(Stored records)
— begin —

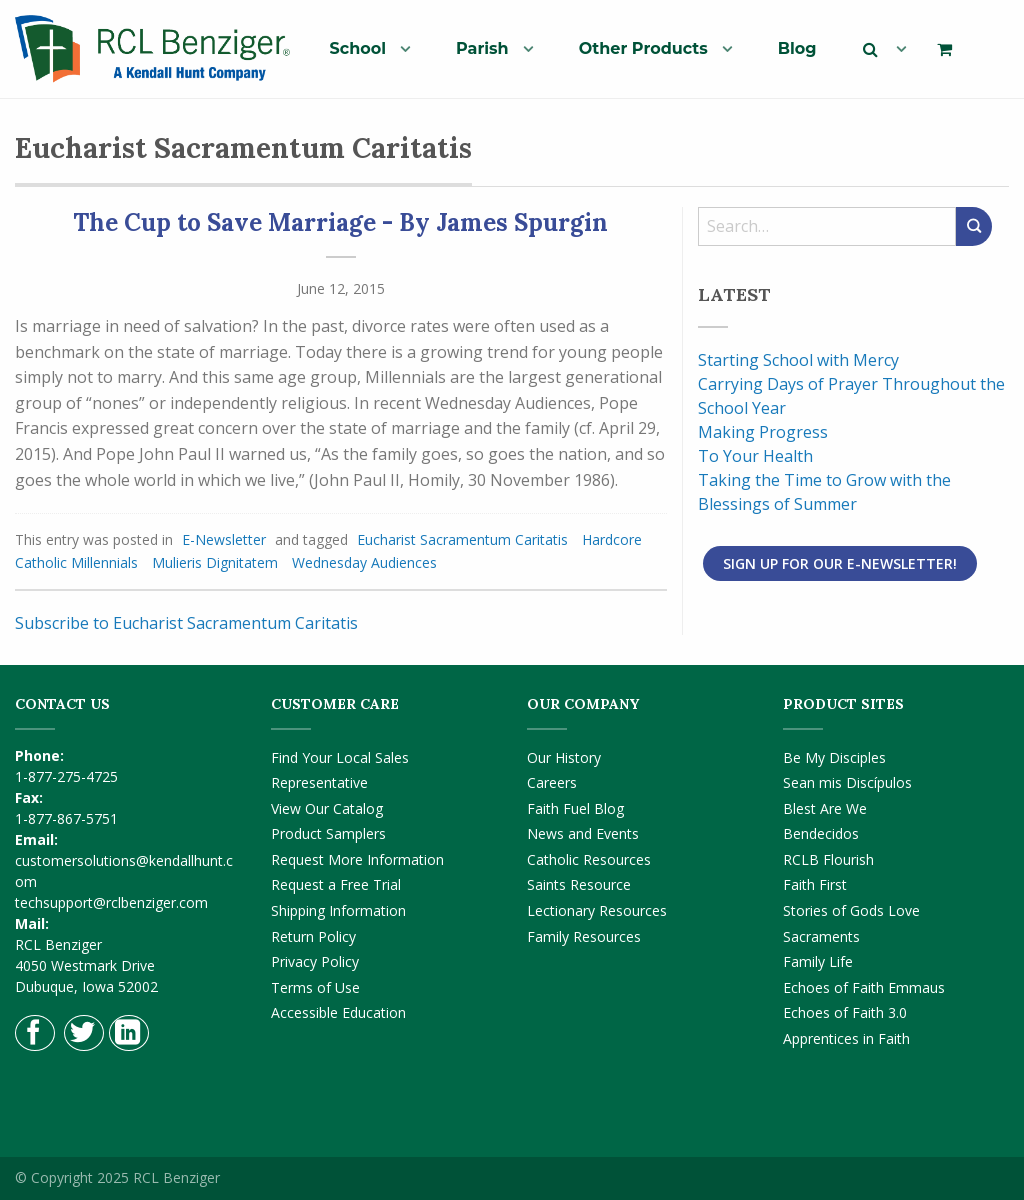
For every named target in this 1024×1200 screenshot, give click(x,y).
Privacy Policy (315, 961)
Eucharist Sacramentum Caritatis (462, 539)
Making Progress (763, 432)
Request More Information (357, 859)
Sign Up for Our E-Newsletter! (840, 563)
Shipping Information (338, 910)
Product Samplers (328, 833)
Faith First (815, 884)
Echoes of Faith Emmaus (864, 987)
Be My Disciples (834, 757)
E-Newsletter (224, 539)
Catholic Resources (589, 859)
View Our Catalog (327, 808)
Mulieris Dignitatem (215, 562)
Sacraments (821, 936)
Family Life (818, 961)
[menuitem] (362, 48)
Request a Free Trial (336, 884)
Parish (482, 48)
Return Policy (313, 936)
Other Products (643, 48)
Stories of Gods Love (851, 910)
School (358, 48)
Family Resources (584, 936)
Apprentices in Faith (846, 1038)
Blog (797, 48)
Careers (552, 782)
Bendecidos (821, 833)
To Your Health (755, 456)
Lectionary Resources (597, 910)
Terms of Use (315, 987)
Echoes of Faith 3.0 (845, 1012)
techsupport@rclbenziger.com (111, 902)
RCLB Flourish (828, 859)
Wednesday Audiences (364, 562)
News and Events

— end —

▶ [EXERCISE DETAILS]: Change every "Faith" in the material above to "Belief" and write out all its lines again with nothing else altered. Leave the pictures out.

▶ [SOLUTION BELOW]:
For every named target in this 1024×1200 screenshot, give click(x,y).
Privacy Policy (315, 961)
Eucharist Sacramentum Caritatis (462, 539)
Making Progress (763, 432)
Request More Information (357, 859)
Sign Up for Our E-Newsletter! (840, 563)
Shipping Information (338, 910)
Product Samplers (328, 833)
Belief First (815, 884)
Echoes of Belief Emmaus (864, 987)
Be My Disciples (834, 757)
E-Newsletter (224, 539)
Catholic Resources (589, 859)
View Our Catalog (327, 808)
Mulieris Dignitatem (215, 562)
Sacraments (821, 936)
Family Life (818, 961)
[menuitem] (362, 48)
Request a Free Trial (336, 884)
Parish (482, 48)
Return Policy (313, 936)
Other Products (643, 48)
Stories of Gods Love (851, 910)
School (358, 48)
Family Resources (584, 936)
Apprentices in Belief (846, 1038)
Blog (797, 48)
Careers (552, 782)
Bendecidos (821, 833)
To Your Health (755, 456)
Lectionary Resources (597, 910)
Terms of Use (315, 987)
Echoes of Belief 3.0 (845, 1012)
techsupport@rclbenziger.com (111, 902)
RCLB Flourish (828, 859)
Wednesday Audiences (364, 562)
News and Events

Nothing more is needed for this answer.